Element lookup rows
=======
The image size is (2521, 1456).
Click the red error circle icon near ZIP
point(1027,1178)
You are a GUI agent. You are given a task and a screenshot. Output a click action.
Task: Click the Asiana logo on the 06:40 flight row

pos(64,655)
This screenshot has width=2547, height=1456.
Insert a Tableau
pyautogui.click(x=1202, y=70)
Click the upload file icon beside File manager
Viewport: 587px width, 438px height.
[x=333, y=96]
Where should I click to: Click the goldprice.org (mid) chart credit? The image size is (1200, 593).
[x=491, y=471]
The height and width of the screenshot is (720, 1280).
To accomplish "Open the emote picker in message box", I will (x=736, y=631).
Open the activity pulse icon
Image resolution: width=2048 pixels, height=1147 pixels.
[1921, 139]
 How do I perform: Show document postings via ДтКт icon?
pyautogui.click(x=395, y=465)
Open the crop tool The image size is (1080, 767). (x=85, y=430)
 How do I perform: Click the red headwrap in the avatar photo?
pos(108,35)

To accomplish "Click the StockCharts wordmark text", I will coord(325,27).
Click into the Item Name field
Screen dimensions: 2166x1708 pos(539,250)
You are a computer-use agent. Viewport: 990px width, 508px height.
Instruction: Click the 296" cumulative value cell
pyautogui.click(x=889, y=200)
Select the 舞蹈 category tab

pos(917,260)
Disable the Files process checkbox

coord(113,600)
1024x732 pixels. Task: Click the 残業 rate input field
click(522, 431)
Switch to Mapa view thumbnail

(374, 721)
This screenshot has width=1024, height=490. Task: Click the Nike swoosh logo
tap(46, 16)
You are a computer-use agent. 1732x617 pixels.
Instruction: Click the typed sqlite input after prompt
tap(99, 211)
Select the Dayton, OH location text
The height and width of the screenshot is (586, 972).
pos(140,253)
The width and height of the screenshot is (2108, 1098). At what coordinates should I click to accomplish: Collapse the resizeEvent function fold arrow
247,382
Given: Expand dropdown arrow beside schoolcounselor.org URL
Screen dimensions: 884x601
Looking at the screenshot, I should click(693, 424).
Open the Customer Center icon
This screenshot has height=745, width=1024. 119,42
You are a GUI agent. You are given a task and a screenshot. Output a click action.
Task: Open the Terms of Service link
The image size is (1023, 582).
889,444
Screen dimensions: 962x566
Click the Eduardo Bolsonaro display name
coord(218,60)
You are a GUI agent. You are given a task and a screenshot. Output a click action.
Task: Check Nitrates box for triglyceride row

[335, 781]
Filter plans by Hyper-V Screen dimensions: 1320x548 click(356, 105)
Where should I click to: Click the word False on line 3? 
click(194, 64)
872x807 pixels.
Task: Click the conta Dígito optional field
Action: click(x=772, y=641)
=======
[WHAT IS ASKED]
Write out every one of the rows above, unchanged.

[TASK ANSWER]
The image size is (2521, 1456).
Click the red error circle icon near ZIP
point(1027,1178)
You are a GUI agent. You are given a task and a screenshot. Output a click action.
Task: Click the Asiana logo on the 06:40 flight row

pos(64,655)
This screenshot has width=2547, height=1456.
Insert a Tableau
pyautogui.click(x=1202, y=70)
Click the upload file icon beside File manager
Viewport: 587px width, 438px height.
[x=333, y=96]
Where should I click to: Click the goldprice.org (mid) chart credit? The image size is (1200, 593).
[x=491, y=471]
The height and width of the screenshot is (720, 1280).
To accomplish "Open the emote picker in message box", I will (x=736, y=631).
Open the activity pulse icon
Image resolution: width=2048 pixels, height=1147 pixels.
[1921, 139]
 How do I perform: Show document postings via ДтКт icon?
pyautogui.click(x=395, y=465)
Open the crop tool The image size is (1080, 767). (x=85, y=430)
 How do I perform: Click the red headwrap in the avatar photo?
pos(108,35)

To accomplish "Click the StockCharts wordmark text", I will coord(325,27).
Click into the Item Name field
Screen dimensions: 2166x1708 pos(539,250)
You are a computer-use agent. Viewport: 990px width, 508px height.
Instruction: Click the 296" cumulative value cell
pyautogui.click(x=889, y=200)
Select the 舞蹈 category tab

pos(917,260)
Disable the Files process checkbox

coord(113,600)
1024x732 pixels. Task: Click the 残業 rate input field
click(522, 431)
Switch to Mapa view thumbnail

(374, 721)
This screenshot has width=1024, height=490. Task: Click the Nike swoosh logo
tap(46, 16)
You are a computer-use agent. 1732x617 pixels.
Instruction: Click the typed sqlite input after prompt
tap(99, 211)
Select the Dayton, OH location text
The height and width of the screenshot is (586, 972).
pos(140,253)
The width and height of the screenshot is (2108, 1098). At what coordinates should I click to accomplish: Collapse the resizeEvent function fold arrow
247,382
Given: Expand dropdown arrow beside schoolcounselor.org URL
Screen dimensions: 884x601
Looking at the screenshot, I should click(693, 424).
Open the Customer Center icon
This screenshot has height=745, width=1024. 119,42
You are a GUI agent. You are given a task and a screenshot. Output a click action.
Task: Open the Terms of Service link
The image size is (1023, 582).
889,444
Screen dimensions: 962x566
Click the Eduardo Bolsonaro display name
coord(218,60)
You are a GUI agent. You are given a task and a screenshot. Output a click action.
Task: Check Nitrates box for triglyceride row

[335, 781]
Filter plans by Hyper-V Screen dimensions: 1320x548 click(356, 105)
Where should I click to: Click the word False on line 3? 
click(194, 64)
872x807 pixels.
Task: Click the conta Dígito optional field
Action: click(x=772, y=641)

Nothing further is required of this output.